介護職員の手助けを拒否し続ける女性入居者
日に日にRさんの状態は悪化の一途をたどります。そのうち、見るからにズボンが濡れているのがわかるようになりました。しかし、介護職員からの手助けを拒否し続けます。それでも、昔の介護職員は職人気質の強い者も多く、手を替え品を替え、介助に挑みます。努力の甲斐あって、奇跡的に介助を許され、着替えまでお世話ができる者も出現するのです。
次は、Rさんには、今使用している布パンツから紙製のリハビリパンツに変更してもらうという難題が待っています。尿意がなく、常時失禁してしまうRさん、おまけに職員からの介護支援は原則NGでは、リハビリパンツを使用してもらうことがベターであるということが職員会議での決議事項です。攻防が続いているある日、Rさんが夜中に居室で転び、骨折をしてしまいました。夜間、救急車にて病院に搬送され、翌日は本人の要望もあり、手術を行ないました。

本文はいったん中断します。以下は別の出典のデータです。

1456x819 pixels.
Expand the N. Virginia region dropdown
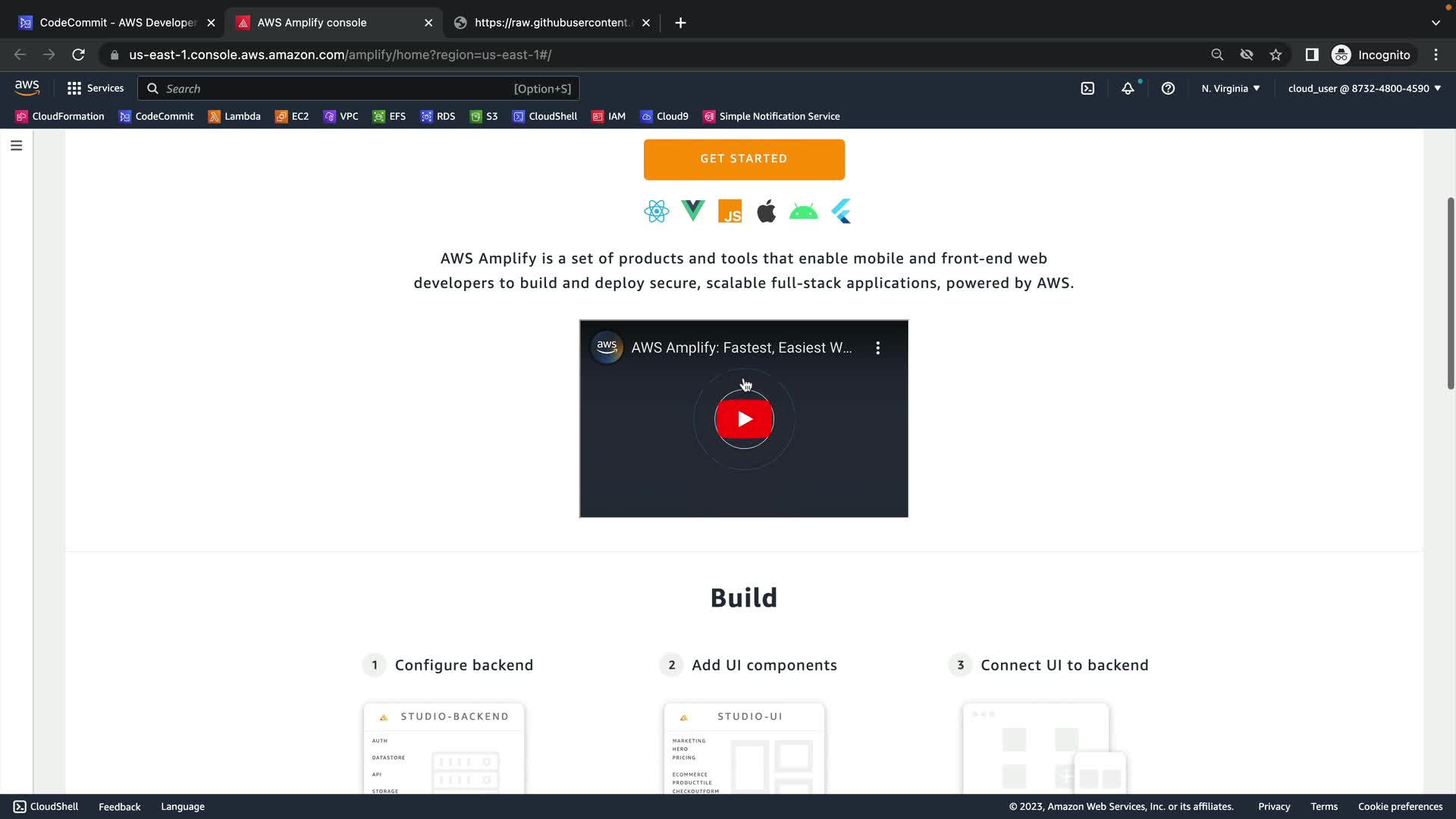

1カ月後、車椅子になって退院をしてきたRさん。医師の話によると、今までのように自由に歩くことはできないだろうと言います。さらに、1カ月間の入院生活で、認知症状が発症し、今までの矍鑠としたプライドの高いRさんとは、まるで別人のようになっています。
拒否をし続けてきた職員による介護を、素直に受けるようになりました。8月のある日のこと、急に活動家のような顔つきに戻って職員を困らせる事件を起こします。なんでも、広島県で開催される原水爆禁止のイベントに参加すると言い出したのです。真夏の中、何キロも行進をするイベントのようで、自分もその行進に車椅子でも参加したい、と言います。当然、主治医からの返事は自殺行為、承服することができない、というものでした。結局、教え子らが必死に説得し、最後はRさんが折れたようでした。居室からは「先生には、もっと長生きをして指導をしてほしい」と教え子らの悲壮感ある涙声が漏れてきます。
結局、彼女はその年の暮れに密かに亡くなりました。居室の中で、多くの愛読書や資料の中に埋もれて亡くなっていたのを介護職員が発見しました。手元には、さっきまで読んでいたのであろうレーニンの本の76ページが開いてあったそうです。